[jira] Commented: (SOLR-236) Field collapsing

Stephen Weiss (JIRA) Fri, 06 Mar 2009 08:38:28 -0800

    [ 
https://issues.apache.org/jira/browse/SOLR-236?page=com.atlassian.jira.plugin.system.issuetabpanels:comment-tabpanel&focusedCommentId=12679638#action_12679638
 ]


Stephen Weiss commented on SOLR-236:
------------------------------------

The machine has 4GB total.  In response to this issue, and especially now that 
we have upgraded it to be 64 bit (again, for this issue), we have already 
ordered another 16 GB for the machine to try and stave off the problem.  We 
should have it in next week.

I restrict commits severely - a commit is only allowed once an hour, in 
practice they happen even less frequently - perhaps 5 or 6 times a day, and 
very spread out.  We are freakishly paranoid :-)  But honestly that's all we 
need - new documents come in in chunks and generally they *want* them to go in 
all at once, and not piecemeal, so that the site updates cleanly (the commits 
are synchronized with other content updates - new images on the home page, etc).

Some more information... just trying to toss out anything that matters.  We 
have a very small set of possible terms - only 60,000 or so which tokenize to 
perhaps 200,000 total distinct words.  We do not use synonyms at index time 
(only at query time).  We use faceting, collapsing, and sorting - that's about 
it, no more like this or spellchecker (although we'd like to, we haven't gotten 
there yet).  Faceting we do use heavily though - there are 16 different fields 
on which we return facet counts.  All these fields together represent no more 
than 15,000 unique terms.  There are approx. 4M documents in the index total, 
and none of them are larger than 1K.

Memory usage on the machine seems to steadily increase - after restart and 
warming, 40% of the RAM on the machine is in use.  Then, as searches come in, 
it steadily increases.  Right now it is using 61%, in an hour it will probably 
be closer to 75% - the danger zone.  This is also unusual because before, it 
used to stay pretty steady around 52-53%.
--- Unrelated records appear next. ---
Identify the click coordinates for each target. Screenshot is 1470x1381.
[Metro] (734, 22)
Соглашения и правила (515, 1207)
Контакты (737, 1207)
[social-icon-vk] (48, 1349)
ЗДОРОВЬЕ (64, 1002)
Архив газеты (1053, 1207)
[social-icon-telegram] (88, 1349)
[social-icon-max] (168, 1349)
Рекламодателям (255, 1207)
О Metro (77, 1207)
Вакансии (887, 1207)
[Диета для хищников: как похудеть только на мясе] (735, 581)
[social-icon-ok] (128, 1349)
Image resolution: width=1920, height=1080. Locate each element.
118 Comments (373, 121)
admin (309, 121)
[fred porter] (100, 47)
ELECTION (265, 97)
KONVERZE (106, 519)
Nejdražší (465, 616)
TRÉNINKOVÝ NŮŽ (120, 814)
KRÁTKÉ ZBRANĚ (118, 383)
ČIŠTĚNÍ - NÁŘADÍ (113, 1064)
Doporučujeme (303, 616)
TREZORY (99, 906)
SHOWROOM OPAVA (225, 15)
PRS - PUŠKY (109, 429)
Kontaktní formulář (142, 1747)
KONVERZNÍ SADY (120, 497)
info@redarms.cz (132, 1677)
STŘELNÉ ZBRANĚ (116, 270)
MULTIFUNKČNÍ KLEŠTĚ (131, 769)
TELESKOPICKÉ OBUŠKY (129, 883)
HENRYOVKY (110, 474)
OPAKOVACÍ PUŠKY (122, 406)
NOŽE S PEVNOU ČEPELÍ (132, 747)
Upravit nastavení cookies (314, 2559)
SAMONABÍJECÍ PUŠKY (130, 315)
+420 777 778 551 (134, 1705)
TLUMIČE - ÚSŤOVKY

This is a multi-core system - we have 2 cores, the one I'm describing now is 
only one of them.  The other core is very, very small - total 8000 documents, 
which are also no more than 1 K each.  We do use faceting there but no 
collapsing (it is not necessary for that part).  It is essentially irrelevant, 
with or without that core the machine consumes about the same amount of 
resources.

In response to this problem I have already dramatically reduced the following 
options:

<     <mergeFactor>2</mergeFactor>
<     <maxBufferedDocs>100</maxBufferedDocs>
---
>     <mergeFactor>10</mergeFactor>
>     <maxBufferedDocs>1000</maxBufferedDocs>
42c42
<     <maxFieldLength>2500</maxFieldLength>
---
>     <maxFieldLength>10000</maxFieldLength>
50,51c50,51
<     <mergeFactor>2</mergeFactor>
<     <maxBufferedDocs>100</maxBufferedDocs>
---
>     <mergeFactor>10</mergeFactor>
>     <maxBufferedDocs>1000</maxBufferedDocs>
53c53
<     <maxFieldLength>2500</maxFieldLength>
---
>     <maxFieldLength>10000</maxFieldLength>


( diff of solrconfig.xml - < indicates current values, > indicates values when 
the problem started happening).

This actually seemed to make the search much faster (strangely enough), but it 
doesn't seem to have helped memory consumption very much.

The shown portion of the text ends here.